Go through the material below, find each line with the word "console", and copy those lines.

★ ★ ★ ★ ★

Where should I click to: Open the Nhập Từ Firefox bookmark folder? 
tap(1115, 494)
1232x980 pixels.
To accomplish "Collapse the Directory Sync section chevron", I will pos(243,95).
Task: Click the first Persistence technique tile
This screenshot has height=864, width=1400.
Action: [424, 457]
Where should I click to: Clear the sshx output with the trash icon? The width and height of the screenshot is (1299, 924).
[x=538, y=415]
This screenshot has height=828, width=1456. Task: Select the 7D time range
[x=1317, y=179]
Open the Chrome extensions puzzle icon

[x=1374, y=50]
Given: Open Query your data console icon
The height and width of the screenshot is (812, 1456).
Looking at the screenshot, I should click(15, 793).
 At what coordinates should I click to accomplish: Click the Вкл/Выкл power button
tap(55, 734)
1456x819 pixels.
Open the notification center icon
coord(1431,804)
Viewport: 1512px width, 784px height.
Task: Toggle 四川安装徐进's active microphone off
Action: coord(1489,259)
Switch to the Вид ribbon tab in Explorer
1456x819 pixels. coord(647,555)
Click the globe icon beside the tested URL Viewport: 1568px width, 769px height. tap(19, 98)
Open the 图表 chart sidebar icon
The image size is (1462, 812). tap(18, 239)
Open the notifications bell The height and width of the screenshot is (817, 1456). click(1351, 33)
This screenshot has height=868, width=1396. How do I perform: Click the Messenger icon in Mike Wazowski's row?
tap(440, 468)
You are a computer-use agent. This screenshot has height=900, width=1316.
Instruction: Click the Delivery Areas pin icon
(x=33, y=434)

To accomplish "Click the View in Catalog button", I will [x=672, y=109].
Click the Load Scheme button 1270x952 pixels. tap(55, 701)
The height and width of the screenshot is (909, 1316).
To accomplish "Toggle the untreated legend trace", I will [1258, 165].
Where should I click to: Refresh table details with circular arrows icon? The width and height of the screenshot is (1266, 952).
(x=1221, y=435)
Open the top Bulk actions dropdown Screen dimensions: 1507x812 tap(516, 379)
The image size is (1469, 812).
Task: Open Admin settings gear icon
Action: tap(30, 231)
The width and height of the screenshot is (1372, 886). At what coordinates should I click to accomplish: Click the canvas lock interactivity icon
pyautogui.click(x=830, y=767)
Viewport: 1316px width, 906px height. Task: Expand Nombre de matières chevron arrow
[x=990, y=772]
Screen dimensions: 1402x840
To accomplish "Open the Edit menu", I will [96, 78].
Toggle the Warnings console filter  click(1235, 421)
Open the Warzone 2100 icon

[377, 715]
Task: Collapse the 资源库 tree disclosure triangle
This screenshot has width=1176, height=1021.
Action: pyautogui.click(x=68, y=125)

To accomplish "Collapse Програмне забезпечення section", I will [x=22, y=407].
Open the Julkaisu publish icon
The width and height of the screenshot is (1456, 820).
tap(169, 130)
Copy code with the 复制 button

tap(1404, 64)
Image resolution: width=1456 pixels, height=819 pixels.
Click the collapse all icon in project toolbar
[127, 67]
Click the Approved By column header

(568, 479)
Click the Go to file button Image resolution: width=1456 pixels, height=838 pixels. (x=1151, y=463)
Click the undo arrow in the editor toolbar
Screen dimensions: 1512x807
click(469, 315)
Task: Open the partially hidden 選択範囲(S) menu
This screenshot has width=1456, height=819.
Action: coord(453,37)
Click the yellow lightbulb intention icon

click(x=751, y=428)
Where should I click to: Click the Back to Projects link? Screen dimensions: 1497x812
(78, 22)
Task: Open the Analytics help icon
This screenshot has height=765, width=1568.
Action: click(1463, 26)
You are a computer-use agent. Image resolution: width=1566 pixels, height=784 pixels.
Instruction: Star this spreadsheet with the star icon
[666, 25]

★ ★ ★ ★ ★

Written response:
Given: Open Query your data console icon
Toggle the Warnings console filter  click(1235, 421)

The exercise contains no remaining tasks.